The org-mpv-notes minor-mode
binds the followings keys:
M-n i | org-mpv-notes-insert-link | Insert link |
M-n M-i | org-mpv-notes-insert-note | Insert heading with link |
M-n SPC | org-mpv-notes-pause | Pause/Resume playback |
M-n k | org-mpv-notes-kill | Quit mpv |
M-n = | org-mpv-notes-this-timestamp | Jump to the timestamp under cursor |
M-n p | org-mpv-notes-previous-timestamp | Jump to previous timestamp found in buffer |
M-n n | org-mpv-notes-next-timestamp | Jump to next timestamp found in in buffer |
M-n s | org-mpv-notes-save-screenshot | Take screenshot and attach it as inline image |
M-n M-s | org-mpv-notes-screenshot-ocr | Run OCR on current frame, and insert the text in buffer |
M-n f | org-mpv-notes-seek-forward | Seek (i.e. Skip) forward in video |
M-n b | org-mpv-notes-seek-backward | Seek backwards in video |
M-n a | org-mpv-notes-halve-seek-step | Decrease seek step size for next seek forward/backward |
M-n d | org-mpv-notes-double-seek-step | Increase seek step size |
M-n [ | org-mpv-notes-speed-up | Increase playback speed |
M-n ] | org-mpv-notes-speed-down | Decrease playback speed |
Optionally I like to use smartrep for keybindings. For that you can use the following use-package config:
(use-package smartrep
:ensure t
:demand t)
(use-package org-mpv-notes
:ensure t
:commands (org-mpv-notes-mode org-mpv-notes-open)

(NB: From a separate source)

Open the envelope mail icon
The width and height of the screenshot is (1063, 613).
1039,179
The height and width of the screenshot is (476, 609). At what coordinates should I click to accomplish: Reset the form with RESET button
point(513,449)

:hook (org-mode . org-mpv-notes-setup-link)
:config
(define-key org-mpv-notes-mode-map (kbd "M-n") (smartrep-map org-mpv-notes-key-bindings)))
By default mpv.el
is used as the backend to play and control mpv. If mpv.el
is
not installed empv.el
is used instead. If both are installed you can specify the
preferred backend as follows:
(setq org-mpv-notes-preferred-backend 'empv)
You can take screenshot of the video and place it as inline image in the org file by
using M-x
org-mpv-notes-save-screenshot
. This will ask mpv to take a
screenshot and then keep a link to the image in org using org-attach
.
Or if you use org-download you can integrate that by doing:
(setf org-mpv-notes-save-image-function #'org-download-image)
This package can also use any external OCR tool to insert the text
currently shown in the video frame. To do this try M-x
org-mpv-screenshot-ocr.
The default configuration calls the tesseract
program, which you can probably install from your distribution’s
repositories. See org-mpv-notes-ocr-command
and
org-mpv-notes-ocr-command-args
to change the OCR program.
If a media file to which you had linked has since been renamed or
moved, place POINT on one of the now-broken links and run command M-x
org-mpv-notes-change-link-reference
. It will ask you for the new
path-spec and make the change for that link only. In order to perform
the change on all occurrences in the org-mode file, run the command
C-u M-x
org-mpv-notes-change-link-reference
.
If you have text representations of timestamps in the form hh:mm:ss,
and want to convert them to links that can be used by this package,
select the region spanning the timestamps and run command M-x
org-mpv-notes-replace-timestamp-with-link
. It will prompt you for a
text string representing the link URI.
If you expect that a significant part of your note-taking is going to
amount to transcribing audio, then you can use command M-x
org-mpv-notes-subtitles-insert
to insert a formatted version of a
local subtitle file into the current buffer. The command will also
give you the option to link all the inserted subtitle timestamps to a
local media file. Currently supported subtitle formats are srv1
, srv2
,
srv3
, ttml
, and vtt
. I’m not aware of mpv
being able to download
subtitle files, but programs with that feature (eg. youtube-dl,
yt-dlp, subliminal) are probably available in your distribution’s
repositories and, of course, you can try manually downloading them.
Subtitle files are timestamped at each and every line of screen text. This creates too many text interruptions for note-taking, so what the command does is try to identify audio paragraphs and combine them into single timestamp snippets.